[PATCH] D58123: GlobalISel: Implement moreElementsVector for bit ops
Roman Tereshin via Phabricator via llvm-commits
llvm-commits at lists.llvm.org
Sat Feb 16 14:03:01 PST 2019
rtereshin added a comment.
Hi Matt,
thank you for looking into this!
Please take a look at a few comments below, the ones starting with "A nitpick:" are just notes, we don't have to discuss or fix them.
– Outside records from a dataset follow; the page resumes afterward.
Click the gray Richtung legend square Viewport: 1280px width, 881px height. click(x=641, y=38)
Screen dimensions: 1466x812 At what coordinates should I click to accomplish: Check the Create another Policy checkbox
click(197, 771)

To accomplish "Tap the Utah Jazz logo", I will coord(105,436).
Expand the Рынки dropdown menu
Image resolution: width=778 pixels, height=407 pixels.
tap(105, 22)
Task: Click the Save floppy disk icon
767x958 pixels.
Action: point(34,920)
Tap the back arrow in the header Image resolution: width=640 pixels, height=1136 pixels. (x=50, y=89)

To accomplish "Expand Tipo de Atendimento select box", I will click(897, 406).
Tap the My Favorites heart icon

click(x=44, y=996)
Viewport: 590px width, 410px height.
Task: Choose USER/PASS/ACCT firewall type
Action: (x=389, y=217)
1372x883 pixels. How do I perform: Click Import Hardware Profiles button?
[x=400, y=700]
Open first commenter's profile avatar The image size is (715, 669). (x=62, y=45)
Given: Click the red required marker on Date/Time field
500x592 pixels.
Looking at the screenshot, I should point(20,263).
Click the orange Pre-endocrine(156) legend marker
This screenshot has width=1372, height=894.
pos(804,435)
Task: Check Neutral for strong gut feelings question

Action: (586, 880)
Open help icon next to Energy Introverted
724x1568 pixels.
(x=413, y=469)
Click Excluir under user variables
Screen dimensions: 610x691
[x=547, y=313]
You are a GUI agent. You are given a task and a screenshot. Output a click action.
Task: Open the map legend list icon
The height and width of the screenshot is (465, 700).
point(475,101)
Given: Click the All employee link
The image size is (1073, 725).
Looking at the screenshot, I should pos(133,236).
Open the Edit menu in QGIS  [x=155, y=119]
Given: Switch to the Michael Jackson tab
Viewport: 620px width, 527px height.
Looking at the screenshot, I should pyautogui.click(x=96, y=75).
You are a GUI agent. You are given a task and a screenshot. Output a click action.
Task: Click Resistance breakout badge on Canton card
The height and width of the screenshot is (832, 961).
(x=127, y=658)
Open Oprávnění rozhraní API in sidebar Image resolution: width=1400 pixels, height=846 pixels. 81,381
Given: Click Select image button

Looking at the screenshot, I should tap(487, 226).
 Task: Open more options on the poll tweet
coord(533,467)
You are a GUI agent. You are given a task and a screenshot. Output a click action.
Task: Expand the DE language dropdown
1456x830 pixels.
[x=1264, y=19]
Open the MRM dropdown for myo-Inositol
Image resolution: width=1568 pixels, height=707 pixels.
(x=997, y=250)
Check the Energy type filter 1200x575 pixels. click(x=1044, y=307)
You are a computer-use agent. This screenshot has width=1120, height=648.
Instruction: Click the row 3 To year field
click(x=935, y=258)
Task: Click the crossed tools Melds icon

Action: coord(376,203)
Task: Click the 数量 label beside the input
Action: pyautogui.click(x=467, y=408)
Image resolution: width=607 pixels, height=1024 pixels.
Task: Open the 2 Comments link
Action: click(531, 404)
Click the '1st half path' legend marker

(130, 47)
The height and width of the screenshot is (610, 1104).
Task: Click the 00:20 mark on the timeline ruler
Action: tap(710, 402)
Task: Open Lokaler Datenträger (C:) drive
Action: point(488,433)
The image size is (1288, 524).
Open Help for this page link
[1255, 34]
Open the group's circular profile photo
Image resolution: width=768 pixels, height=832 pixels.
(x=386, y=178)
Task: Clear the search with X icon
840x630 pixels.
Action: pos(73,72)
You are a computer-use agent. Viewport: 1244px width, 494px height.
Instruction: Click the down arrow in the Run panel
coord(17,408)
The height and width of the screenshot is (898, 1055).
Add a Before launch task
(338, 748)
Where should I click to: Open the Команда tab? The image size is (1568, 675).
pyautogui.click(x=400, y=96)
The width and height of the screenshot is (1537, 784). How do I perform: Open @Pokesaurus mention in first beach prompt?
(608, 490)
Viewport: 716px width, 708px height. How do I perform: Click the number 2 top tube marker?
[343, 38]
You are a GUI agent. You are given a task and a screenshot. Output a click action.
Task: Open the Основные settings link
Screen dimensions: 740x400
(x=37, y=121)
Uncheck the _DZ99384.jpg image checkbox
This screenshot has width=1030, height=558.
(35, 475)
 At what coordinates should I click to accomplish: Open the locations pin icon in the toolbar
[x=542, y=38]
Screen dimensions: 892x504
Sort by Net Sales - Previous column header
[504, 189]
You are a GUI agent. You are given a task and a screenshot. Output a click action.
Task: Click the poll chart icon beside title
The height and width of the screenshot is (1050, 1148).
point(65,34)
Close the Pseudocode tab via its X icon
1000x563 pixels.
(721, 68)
The others are more interesting.
Thanks,
Roman
================
Comment at: lib/CodeGen/GlobalISel/LegalizerHelper.cpp:767
+void LegalizerHelper::moreElementsVectorSrc(MachineInstr &MI, LLT WideTy,
+ unsigned OpIdx) {
----------------
A nitpick: at the callee side `MoreTy` name is used, which seems fitting. Maybe sync the implementation with it?
================
Comment at: lib/CodeGen/GlobalISel/LegalizerHelper.cpp:792
+ unsigned WideReg = MRI.createGenericVirtualRegister(WideTy);
+ unsigned ImpDef = MIRBuilder.buildUndef(WideTy)->getOperand(0).getReg();
+ MIRBuilder.buildInsert(WideReg, ImpDef, MO.getReg(), 0);
----------------
A nitpick: `.getReg(0)` here as well may be?
================
Comment at: lib/CodeGen/GlobalISel/LegalizerHelper.cpp:793
+ unsigned ImpDef = MIRBuilder.buildUndef(WideTy)->getOperand(0).getReg();
+ MIRBuilder.buildInsert(WideReg, ImpDef, MO.getReg(), 0);
+ MO.setReg(WideReg);
----------------
I'm looking at `test_and_v3s8` below, and thinking, maybe if we do this via an unmerge / merge pair, the results would be better, as these ops appear to be more likely to disappear as artifacts than such an insert, that splices a vector into another vector.
The intermediate "scalar" size doesn't have to be scalar, but could be a vector with a number of lanes being GCD of the original and target number of lines, like
v2s16 = G_IMPLICIT_DEF
v2s16, v2s16, v2s16 = G_UNMERGE_VALUES v6s16
v8s16 = G_CONCAT_VECTORS v2s16, v2s16, v2s16, v2s16
If it is a scalar, the "merge" component will be a G_BUILD_VECTOR, of course.
What do you think?
================
Comment at: lib/Target/AMDGPU/AMDGPULegalizerInfo.cpp:155
+ .fewerElementsIf(vectorWiderThan(0, 32), halfSizeVector(0))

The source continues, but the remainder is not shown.